The Jade Writer Girl
There is a moment of silence – brief and overshadowed – a hush that falls just before the rumble of noise begins.
A feeling grows in the momentary quiet (which is not quite silence but rather anticipation). There is a noise to anticipation. A hum. A buzz that starts in your feet and builds to your chest, igniting in your soul.
Lights go up, the sound check crackles and a voice cat calls. A single, solitary call. But not for long.
Voice upon voice, fire upon smoke, elation upon joy. The crowd erupts. You close your eyes and scream, right from the bottom of your heart, dragging it up from your toes until your throat is raw and you still can’t help but grin and all the while – you can’t hear your own cry amongst the call of the crowd.
Bodies press in. Heat erupts. Summer is over, but not in the crowd. Hearts thud in time with your feet in time with the beat.
This moment lasts forever, and yet also no more than a single, ephemeral, nanosecond.
They arrive on stage and the noise, impossibly and beautifully and euphorically, becomes an eruption upon an eruption.
Still, it is not yet the peak of noise, which comes as the words spill forth from speakers bulging past their limits. The ground pounds, boots thump, ears pop from the sheer volume of voices screaming the lyrics – half wrong and half right and all the while elbows poke into backs and feet stomp on feet and reaching hands bump heads in an attempt to catch that one perfect picture and a smell of sweat and heat and musk pervades the air that in any other circumstance would not be acceptable.

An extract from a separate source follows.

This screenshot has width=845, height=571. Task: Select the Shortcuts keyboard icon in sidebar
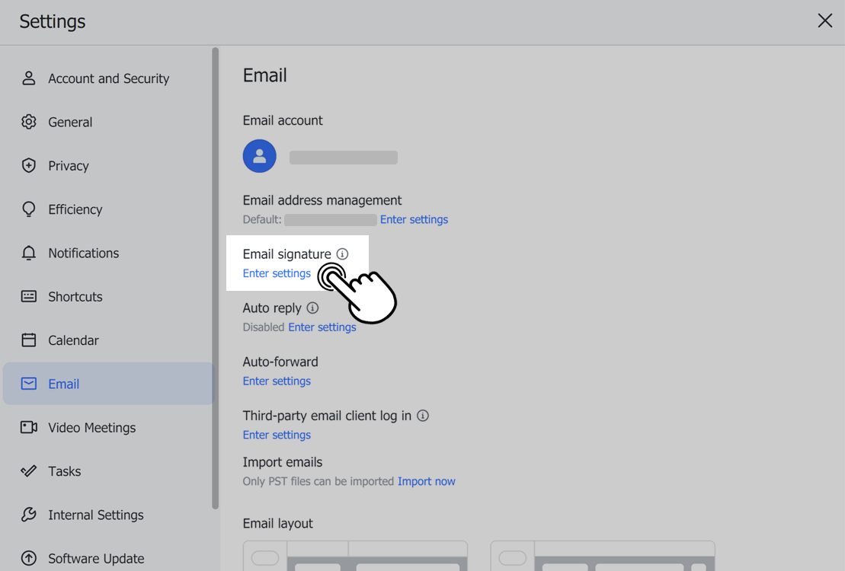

But we don’t care. YOU don’t care. You flow with a crowd you wouldn’t otherwise delve into. You scream words you cannot hear. You ignore the elbows you cannot feel. Because you are lost in the moment, in the pure, unadulterated sound of it all.
The intensity is almost overwhelming…and yet…it is not nearly enough.

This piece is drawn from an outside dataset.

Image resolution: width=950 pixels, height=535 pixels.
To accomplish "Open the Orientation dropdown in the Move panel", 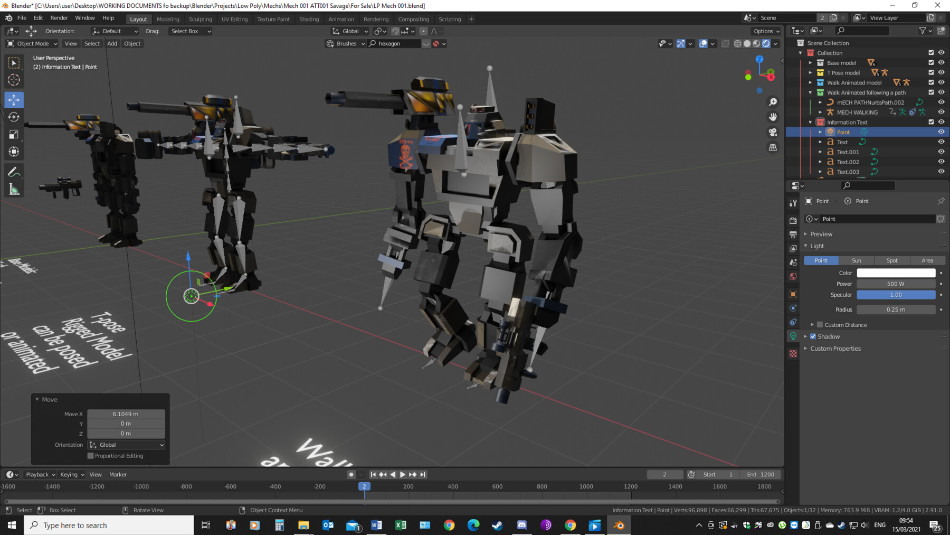I will [x=126, y=444].
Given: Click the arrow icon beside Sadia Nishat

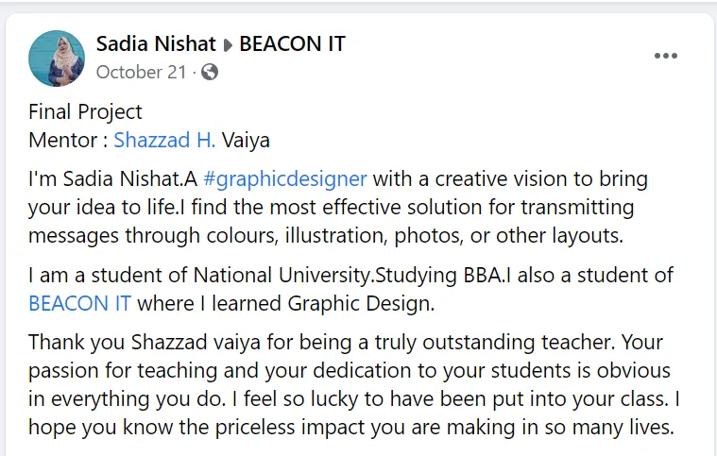Looking at the screenshot, I should tap(227, 44).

Too soon, though it feels like forever, the lights dim, and the soundboard dies. Spotlights flare. Boots trudge down on crushed empties scattered across the ground.
Your muscles ache, your calves burn, you can’t feel your toes and your voice is making rasping noises it shouldn’t.
Yet you grin. You dance. You hum words to songs you heard hours ago.
Your world is at it’s highest height and nothing can bring you down.
Nothing… except perhaps the morning after.